=== REQUIRED WORK ===
Report back each line of the data that contains the word "entry".
Segment Start: ENTRIES SHOWN
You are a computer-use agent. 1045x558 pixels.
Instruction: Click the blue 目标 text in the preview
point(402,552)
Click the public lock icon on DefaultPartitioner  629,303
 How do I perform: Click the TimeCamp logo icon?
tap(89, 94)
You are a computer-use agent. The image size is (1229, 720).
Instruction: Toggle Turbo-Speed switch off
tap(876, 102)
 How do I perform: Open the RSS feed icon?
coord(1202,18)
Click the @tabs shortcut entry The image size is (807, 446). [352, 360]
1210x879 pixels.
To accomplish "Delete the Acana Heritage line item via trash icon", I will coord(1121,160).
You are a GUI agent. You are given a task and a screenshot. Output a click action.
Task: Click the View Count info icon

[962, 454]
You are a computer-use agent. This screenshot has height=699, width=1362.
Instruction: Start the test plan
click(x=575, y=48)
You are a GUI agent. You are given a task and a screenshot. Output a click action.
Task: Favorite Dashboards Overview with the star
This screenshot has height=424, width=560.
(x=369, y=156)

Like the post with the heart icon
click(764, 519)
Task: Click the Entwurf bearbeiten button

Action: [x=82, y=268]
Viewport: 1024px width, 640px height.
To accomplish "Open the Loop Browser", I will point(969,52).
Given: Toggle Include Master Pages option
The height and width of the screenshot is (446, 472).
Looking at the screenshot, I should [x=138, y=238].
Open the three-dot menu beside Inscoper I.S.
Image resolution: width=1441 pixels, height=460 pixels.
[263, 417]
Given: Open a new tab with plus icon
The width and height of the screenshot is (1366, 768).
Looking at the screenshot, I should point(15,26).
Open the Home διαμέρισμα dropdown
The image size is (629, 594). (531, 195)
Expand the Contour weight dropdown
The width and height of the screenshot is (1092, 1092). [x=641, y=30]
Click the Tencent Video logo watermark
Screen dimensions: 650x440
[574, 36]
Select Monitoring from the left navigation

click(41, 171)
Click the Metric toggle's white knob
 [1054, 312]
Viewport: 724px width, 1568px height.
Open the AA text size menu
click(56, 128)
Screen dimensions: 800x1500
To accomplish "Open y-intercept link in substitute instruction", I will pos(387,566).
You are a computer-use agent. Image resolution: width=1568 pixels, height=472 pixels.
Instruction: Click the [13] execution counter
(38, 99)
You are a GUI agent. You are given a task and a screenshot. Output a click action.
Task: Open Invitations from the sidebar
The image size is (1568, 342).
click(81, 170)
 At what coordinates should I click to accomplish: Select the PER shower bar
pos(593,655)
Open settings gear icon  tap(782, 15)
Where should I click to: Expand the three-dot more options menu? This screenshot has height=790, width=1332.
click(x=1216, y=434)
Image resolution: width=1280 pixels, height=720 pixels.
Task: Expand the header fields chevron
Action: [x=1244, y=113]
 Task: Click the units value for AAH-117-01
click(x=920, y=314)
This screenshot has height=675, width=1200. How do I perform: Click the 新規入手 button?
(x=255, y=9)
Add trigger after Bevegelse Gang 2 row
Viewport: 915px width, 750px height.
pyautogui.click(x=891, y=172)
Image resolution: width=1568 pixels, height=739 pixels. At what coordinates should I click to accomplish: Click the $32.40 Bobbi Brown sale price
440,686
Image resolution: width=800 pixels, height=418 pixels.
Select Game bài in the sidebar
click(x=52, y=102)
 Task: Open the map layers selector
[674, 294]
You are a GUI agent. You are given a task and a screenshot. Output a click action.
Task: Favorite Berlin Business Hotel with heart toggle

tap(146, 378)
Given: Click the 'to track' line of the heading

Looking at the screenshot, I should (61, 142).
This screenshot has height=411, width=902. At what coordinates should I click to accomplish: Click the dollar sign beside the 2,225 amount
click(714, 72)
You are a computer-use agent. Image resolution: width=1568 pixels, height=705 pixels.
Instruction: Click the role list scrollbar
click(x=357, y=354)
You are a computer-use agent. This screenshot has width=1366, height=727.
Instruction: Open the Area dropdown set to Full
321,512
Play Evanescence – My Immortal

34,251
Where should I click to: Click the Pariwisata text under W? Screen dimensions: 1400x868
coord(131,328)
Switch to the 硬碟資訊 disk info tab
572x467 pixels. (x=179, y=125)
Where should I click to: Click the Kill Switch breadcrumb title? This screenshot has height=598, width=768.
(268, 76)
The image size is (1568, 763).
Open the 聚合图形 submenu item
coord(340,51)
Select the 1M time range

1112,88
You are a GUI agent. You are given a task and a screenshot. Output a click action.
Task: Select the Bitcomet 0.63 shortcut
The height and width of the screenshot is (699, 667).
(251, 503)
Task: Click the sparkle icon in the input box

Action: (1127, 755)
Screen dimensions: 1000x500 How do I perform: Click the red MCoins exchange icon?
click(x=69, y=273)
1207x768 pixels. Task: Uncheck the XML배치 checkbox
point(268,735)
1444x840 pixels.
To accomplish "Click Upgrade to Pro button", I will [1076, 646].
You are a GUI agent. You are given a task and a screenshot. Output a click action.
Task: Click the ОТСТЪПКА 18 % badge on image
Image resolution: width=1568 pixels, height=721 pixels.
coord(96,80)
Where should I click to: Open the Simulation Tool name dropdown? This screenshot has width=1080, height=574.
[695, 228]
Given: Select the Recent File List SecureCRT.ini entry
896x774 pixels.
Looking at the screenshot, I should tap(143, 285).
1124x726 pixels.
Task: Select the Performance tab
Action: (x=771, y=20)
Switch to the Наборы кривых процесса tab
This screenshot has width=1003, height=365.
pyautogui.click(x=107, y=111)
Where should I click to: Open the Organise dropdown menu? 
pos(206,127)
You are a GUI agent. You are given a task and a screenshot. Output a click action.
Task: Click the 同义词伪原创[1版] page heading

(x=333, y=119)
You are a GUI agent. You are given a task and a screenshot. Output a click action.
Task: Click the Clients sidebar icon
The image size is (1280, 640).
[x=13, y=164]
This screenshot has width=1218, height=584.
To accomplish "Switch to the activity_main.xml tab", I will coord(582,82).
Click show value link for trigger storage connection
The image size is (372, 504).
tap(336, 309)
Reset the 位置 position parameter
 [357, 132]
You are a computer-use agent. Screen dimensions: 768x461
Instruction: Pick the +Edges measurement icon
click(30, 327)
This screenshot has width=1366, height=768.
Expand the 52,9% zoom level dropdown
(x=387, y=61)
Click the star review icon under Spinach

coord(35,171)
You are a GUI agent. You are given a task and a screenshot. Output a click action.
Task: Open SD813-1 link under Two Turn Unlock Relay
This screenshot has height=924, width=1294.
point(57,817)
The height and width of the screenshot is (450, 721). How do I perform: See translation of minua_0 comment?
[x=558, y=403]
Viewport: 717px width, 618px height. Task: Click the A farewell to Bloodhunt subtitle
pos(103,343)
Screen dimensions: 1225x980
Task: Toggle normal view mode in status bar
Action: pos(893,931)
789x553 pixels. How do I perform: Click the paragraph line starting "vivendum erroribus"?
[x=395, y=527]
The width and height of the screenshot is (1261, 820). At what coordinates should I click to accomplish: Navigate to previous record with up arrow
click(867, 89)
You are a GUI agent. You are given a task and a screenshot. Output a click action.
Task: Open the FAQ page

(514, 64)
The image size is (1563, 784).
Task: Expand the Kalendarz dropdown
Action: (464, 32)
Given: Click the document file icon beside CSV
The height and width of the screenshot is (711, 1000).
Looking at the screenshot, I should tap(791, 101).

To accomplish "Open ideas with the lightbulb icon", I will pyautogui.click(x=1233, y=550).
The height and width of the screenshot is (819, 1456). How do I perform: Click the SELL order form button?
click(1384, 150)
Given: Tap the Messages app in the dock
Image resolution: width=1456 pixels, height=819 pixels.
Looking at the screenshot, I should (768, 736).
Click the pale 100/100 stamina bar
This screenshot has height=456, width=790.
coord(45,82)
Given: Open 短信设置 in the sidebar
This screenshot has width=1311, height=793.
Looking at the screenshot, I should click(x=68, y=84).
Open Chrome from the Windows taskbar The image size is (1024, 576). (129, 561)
Segment End: ENTRIES SHOWN
=== RESPONSE TO THE EXERCISE ===
Click the @tabs shortcut entry The image size is (807, 446). [352, 360]
Given: Select the Recent File List SecureCRT.ini entry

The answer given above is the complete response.